Improving Supply Procurement on Nursing Units
New York-Presbyterian Hospital Columbia Presbyterian Medical Center
The Capstone team worked with a leadership team at New York-Presbyterian Hospital Columbia Presbyterian Medical Center to develop a process for improving the procurement of supplies on two adult inpatient oncology nursing units, one medical and one surgical. This project was triggered by a time and motion study done in 2006, which showed that nurses are spending significant time away from the bedside to obtain supplies needed for routine or more specialized care. To better assess the needs of the nurses, the team conducted surveys and focus groups with nursing staff. An evaluation of the flow of supplies both from the central supply source to the unit and from the unit supply area to the point of care was undertaken. The team initiated an evidence-based approach and considered limits in modifications to the patient unit. The results can be utilized by the hospital to transfer time spent on obtaining supplies to providing direct bedside care.
Patient Acuity Systems
New York-Presbyterian Morgan Stanley Children's Hospital
The Capstone team formulated two research questions to assess the extent to which the New York-Presbyterian Hospital (NYPH) was utilizing evidence-based nursing sensitive patient acuity measures to manage nurse staffing: what are the current NYPH practices and how would a patient acuity system (at no significant extra cost) improve staffing decisions and patient care at NYPH? The Capstone team identified the current practices on two similar medical-surgical units in the NYPH system. Through a series of interviews and an evidence-based literature review, the team identified criteria to evaluate relevant patient acuity systems in the marketplace. Based on the findings, the Capstone team recommended next steps for the NYPH system with regard to acuity-based staffing.
Streamlining the NYPH Restraint Data Monitoring Process
New York-Presbyterian Hospital Department of nursing
New York-Presbyterian Hospital (NYPH) Department of Nursing is committed to the provision of safe, quality care to its diverse patient population. The vision of the Department of Nursing is to be one of the nation's leaders in nursing best practices; quality, safety and outcomes; research; education; and service excellence. The Capstone team was entrusted to develop a streamlined monitoring process for patient restraint that is efficient, reliable, compliant with regulatory agency requirements, and replicable. The Capstone team reviewed current manual process flow of patient restraint monitoring, hard copies of monitoring tools, and performed an extensive literature review. Nursing Quality Assurance Governing Council members, Patient Care Directors of pilot units, front line staff, Nursing Informatics, clients, and individuals from peer organizations were interviewed to better understand the scope of the project. The information was mapped out, researched, analyzed and a report of initial findings was submitted to the client as a point of reference for NYPH as it moves toward building a more efficient and accurate quality monitoring process. The team's recommendation will provide a hand-off to the client that presents a streamlined process, which includes data mining, timelines, and milestones. The recommendation also defines clear ownership and accountability of the specific campus-based Nursing Quality Assurance Governing Council that can be consistently and equally applied to other quality initiatives.

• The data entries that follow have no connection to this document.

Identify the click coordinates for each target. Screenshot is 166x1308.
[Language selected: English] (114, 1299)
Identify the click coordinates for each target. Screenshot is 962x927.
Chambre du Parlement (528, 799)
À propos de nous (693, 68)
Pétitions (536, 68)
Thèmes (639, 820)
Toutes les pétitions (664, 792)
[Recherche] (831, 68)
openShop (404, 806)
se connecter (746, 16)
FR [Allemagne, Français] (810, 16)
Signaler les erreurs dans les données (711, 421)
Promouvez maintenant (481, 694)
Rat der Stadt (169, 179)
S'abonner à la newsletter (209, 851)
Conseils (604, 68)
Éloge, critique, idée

Introducing the Allen Pavilion Nurses to Community Outreach
New York-Presbyterian Allen Pavilion
New York-Presbyterian Hospital (NYPH) is committed to serving the vast array of neighborhoods comprising its service area and recognizes the importance of preserving a local community focus. The Department of Nursing plans for its nurses to have a strong community presence through volunteerism. The Capstone team identified current community outreach efforts at NYPH by conducting surveys and interviews with internal and external stakeholders and identified a local community school as an institution requesting a partnership with a health care facility. The final report includes recommendations to achieve a community outreach program, responding to the community's needs and the Allen Pavilion nurses. In addition, a communication strategy is outlined to better market community programs and increase participation of Allen Pavilion nurses.
Improving Supply Procurement on Nursing Units
New York-Presbyterian Weill Cornell Medical Center
For years, nurses have struggled with balancing bedside service, direct patient care, teaching, and an array of other daily tasks. Several studies have shown that nurses can spend seventeen percent or more of their shift administering medications, which can be equal to or greater than the amount of time they are able to devote to patient teaching and other interventions. New York-Presbyterian Weill Cornell Medical Center requested the Capstone team to observe the medication administration process on several medical-surgical units, identify the barriers that impede a safe and efficient medication administration process and present opportunities for improvement. The recommendations are being developed through observation data analysis, focus group discussions with nurses working on the units studied, and evidence extracted from literature reviews. The recommendations presented to the nursing leadership of New York-Presbyterian Weill Cornell Medical Center will identify opportunities to remove barriers that currently prevent nurses from spending quality time at the bedside.